Probably nearly all Unitarian Universalists support same-sex marriage. Such support ranges from those who accept the theoretical right of same-sex couples to marry, while preferring that their own congregation not sanction same-sex marriages — all the way to those who find absolutely no difference between same-sex marriage and opposite-sex marriage. Probably nearly all Unitarian Universalists support the legal right to same-sex marriage, even if they do so only theoretically.
Unitarian Universalists have no prohibition on divorce; a covenant that has been freely entered into may be broken by the mutual consent of the married individuals. There should therefore be no stigma at all associated with divorce.
However, divorce as actually practiced reveals a major inconsistency in Unitarian Universalist theology of covenantal marriage: while the initial covenant includes relationships along three dimensions, the breaking of that covenant only occurs along one dimension, the individual dimension. Divorce is generally seen as a legal matter, not a matter which should concern the religious community, or the vertical dimension. Yet at the same time, when a Unitarian Universalist couple gets divorced, most often one or both members of the couple will leave their local congregation; thus the dimension of religious community is in fact acknowledged during divorce. The vertical dimension, weak in any case, is nearly always ignored; except in the personal spiritual lives of the individuals, where it can loom large, with no real way to deal with it in the context of religious community. Some few local congregations do have divorce ceremonies; it has been reported that those who go through divorce ceremonies find them helpful.
* * * * * * * * *
▶ **TASKS TO PERFORM**:
a - Rewrite the paragraph of the Unitarian Universalist marriage text that begins "However, divorce as actually practiced" as a short bulleted list that keeps its main facts.
b - According to the Unitarian Universalist marriage text, how may a freely entered marriage covenant be broken?
c - Write what comes next in the Unitarian Universalist marriage text, starting right after its final sentence.
The data that comes next is not needed for this work.

▶ **MATERIAL PROVIDED**:
* * * * * * * * *
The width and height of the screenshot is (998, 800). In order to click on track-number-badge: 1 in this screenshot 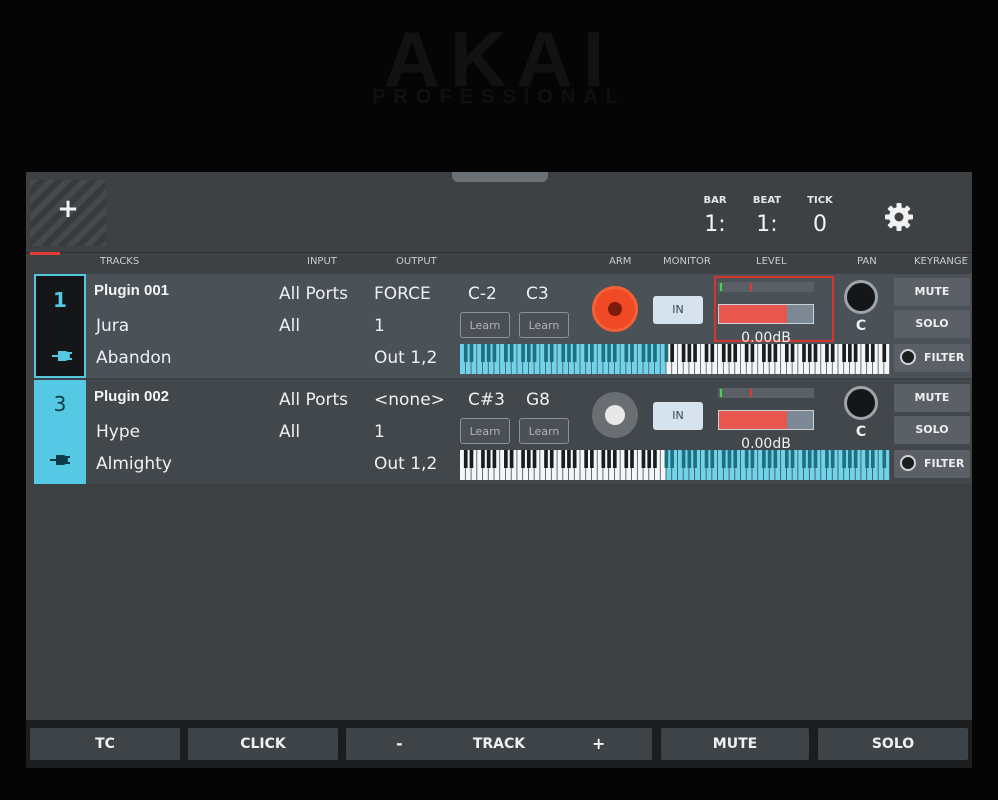, I will do `click(60, 326)`.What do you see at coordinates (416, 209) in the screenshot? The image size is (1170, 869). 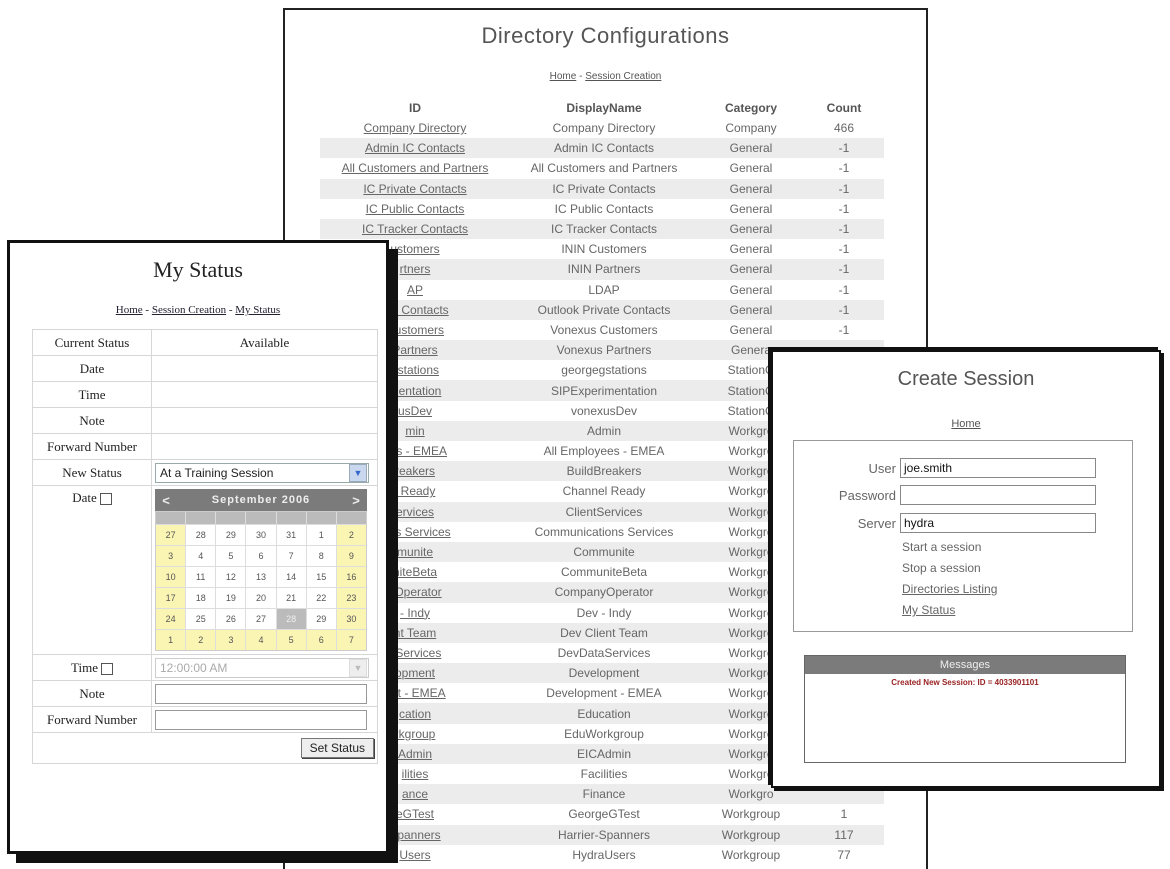 I see `directory-id-link: IC Public Contacts` at bounding box center [416, 209].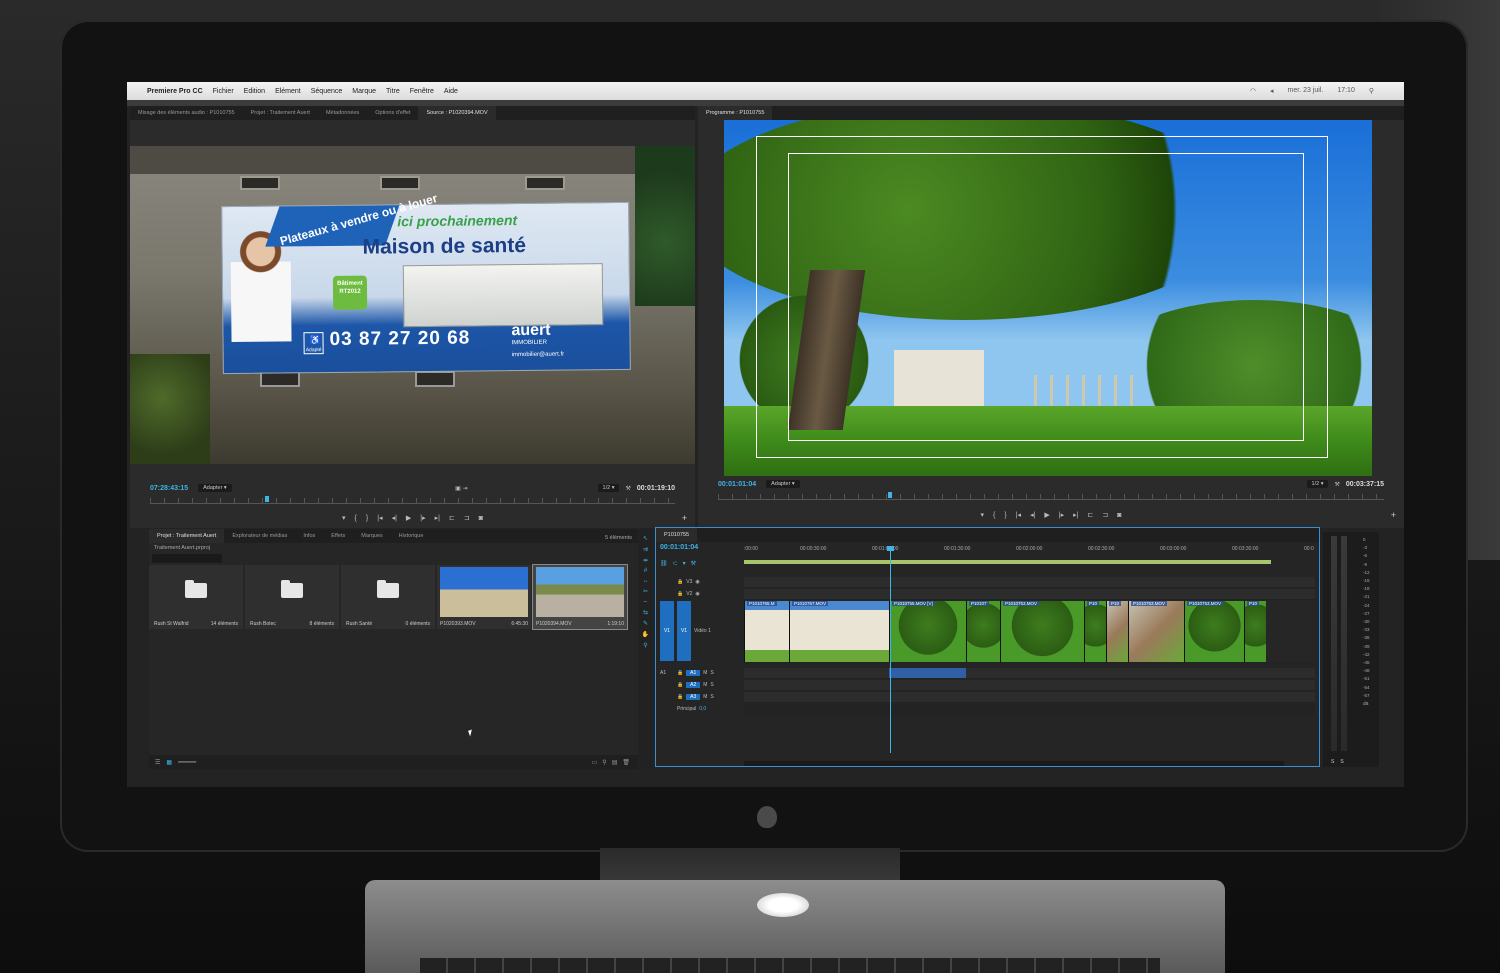 This screenshot has width=1500, height=973. Describe the element at coordinates (267, 499) in the screenshot. I see `source-playhead` at that location.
* * * * * * * * *
▶ **EXPECTED OUTPUTS**:
a -
- Divorce as practiced reveals a major inconsistency in Unitarian Universalist theology of covenantal marriage.
- The initial covenant involves three dimensions, but breaking it involves only the individual dimension.
- Divorce is generally treated as a legal matter, not one for the religious community or the vertical dimension.
- Yet one or both members of a divorcing couple most often leave their local congregation, which in fact acknowledges the religious community.
- The vertical dimension is nearly always ignored, except in the individuals' personal spiritual lives, where it can loom large with no real way to address it in the religious community.
- A few congregations hold divorce ceremonies, and those who go through them reportedly find them helpful.

b - By the mutual consent of the married individuals.

c -
Emerging changes and challenges
Marriage with more than two partners continues to be rejected by the majority of Unitarian Universalists. This rejection may happen for a variety of reasons. Feminists may reject multiple-partner marriages with one man and more than one woman as probably exploitative of the women involved. 19th C. Multiple-partner marriage is most often associated with Mormonism in the U.S., and most Unitarian Universalists prefer to distance themselves from Mormonism (or even the perception of being like the Mormons). In the Anglo-American tradition, multiple-partner marriages have existed for centuries, but usually among people of low socio-economic status who are (metaphorically) far from positions of power; since Unitarian Universalism tends to be a religion of high socio-economic status, multiple-partner marriage is proabably experienced by many as a threat to the socio-economic status of Unitarian Universalism. Many Unitarian Universalists still remember the “wife-swapping” and sexual high-jinks that took place in Unitarian Universalist congregations in the “sexual liberation” movements of the 1970s, which were often perceived to be sexist, irresponsible, and destructive; these Unitarian Universalists do not perceive much of a difference between those failed social experiments of the past, and multiple-partner marriage of the present. Finally, advocates of same-sex marriage may believe that accepting multiple-partner marriage may lower our effectiveness in advocating for same-sex marriage (with the current state of U.S. society, this fear is probably warranted). Given the resistance to multiple-partner marriage due to several unrelated causes, it seems unlikely that multiple-partner marriage will achieve widespread acceptance amongst Unitarian Universalists in the foreseeable future.
Unitarian Universalist weddings have been severely affected by the consumerization of wedding ceremonies. Because Unitarian Universalists tend to be more wealthy, and because Unitarian Universalists are not particularly counter-cultural, their weddings seem to follow the wider societal trend of increasing expense and elaborateness. The consumerization of weddings has also tended to remove the religious dimension of Unitarian Universalist weddings. Unitarian Universalist officiants are unlikely to insist on much of a religious dimension, and consumerist pressures gradually force more and more elements into the wedding ceremony that have nothing to do with Unitarian Universalist theological understandings of marriage, e.g., expensive accoutrements; liturgical elements such as unity candles; weddings that require attendance at a weekend-long retreat; etc.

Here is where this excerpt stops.